Pacific

In brief: news from around the Pacific

10:53 am on 10 December 2021

Solomons government defends decision to bring in external forces

The Solomon Islands' Minister of Foreign Affairs and External Trade Jeremiah Manele has defended the government's stand to invite regional forces from Australia, New Zealand, Papua New Guinea and Fiji to restore law and order in the country.

New Zealand Defence Force and Police personnel are heading to Honiara, Solomon Islands. Photo: NZ Defence Force

This was after Member of Parliament for East Honiara, Peter Kenilorea Junior questioned the implication of the foreign forces on the country's sovereignty.

But Mr Manele said as a responsible government, they believed and felt this was necessary to protect further lives being lost and properties being damaged.

He told parliament the government had to act and request for support.

Bodies of 63 unclaimed people buried

The bodies of 54 adults and nine children were buried in a mass grave in the PNG capital Port Moresby after they were left "unclaimed" in the city's General Hospital's mortuary for six months.

Hospital medical services director Dr Kone Sobi says 250 bodies have been kept in the mortuary since March because no-one had come to claim them.

Dr Sobi said mass burials are not the Melanesian way of sending off the dead, and is also expensive for the hospital to carry out.

He said there's been an increase in the number of bodies brought to the mortuary each day during the Covid-19 pandemic.
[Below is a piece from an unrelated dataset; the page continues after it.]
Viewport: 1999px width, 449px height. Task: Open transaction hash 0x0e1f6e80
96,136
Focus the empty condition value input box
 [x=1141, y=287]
Tongan return flights not till January 18 at earliest

Tongans stranded overseas will have to wait until at least January 18 for repatriation flights.
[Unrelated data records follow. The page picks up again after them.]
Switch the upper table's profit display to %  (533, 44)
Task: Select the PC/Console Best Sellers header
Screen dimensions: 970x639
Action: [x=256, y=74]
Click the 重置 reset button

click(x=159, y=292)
A government official has told Matangi Tonga flights from Australia, Vanuatu, Fiji and possibly Samoa have been confirmed tentatively for that date.

A repatriation flight from New Zealand is pencilled in for January 20.
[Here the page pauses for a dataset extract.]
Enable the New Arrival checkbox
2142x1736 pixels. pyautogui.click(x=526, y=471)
Last month hundreds of Tongan seasonal workers, stranded in New Zealand, pleaded to be allowed to get home before Christmas.

But the Ministry of Internal Affairs chief executive Fotu Fisiiahi, said the government can only bring them home when it is safe to do so, and it's not ready to do that.

He said their primary concern remained keeping Covid-19 out of Tonga, and that there was no way Tonga could extend its current quarantine capacity beyond 300 people.

Meanwhile, 96 percent of Tonga's eligible population has now received the first dose of the vaccine; 71 percent are fully vaccinated.

Tuilaepa concerned about plane lease cancellation

Samoa's opposition leader Tuilaepa Sailele Malielegaoi has voiced concern at the government's decision to cancel a lease on a Samoa Airways Boeing 737-800 aircraft.

He said he is concerned about how easy it was for the FAST government to cancel the lease and incur 180 million tālā in penalty costs.

Tuilaepa blames FAST's reliance on the advice of former Attorney-General Taulapapa Brenda Heather-Latu.

The senior lawyer said in a report that the leasing of the plane breached company rules because it was insolvent.

In announcing the cancellation of the lease last week, Prime Minister Fiame Naomi Mata'afa said the company was bankrupt and the best thing to do was to cancel the lease and look at a full audit of it's operations.

Tuilaepa said he wants to know where the government is going to find the money to pay off the cancelled aircraft lease.

He added that if FAST has failed to deliver on their $1million tālā per constituency promise then he does not know where they will find the $180m tālā needed.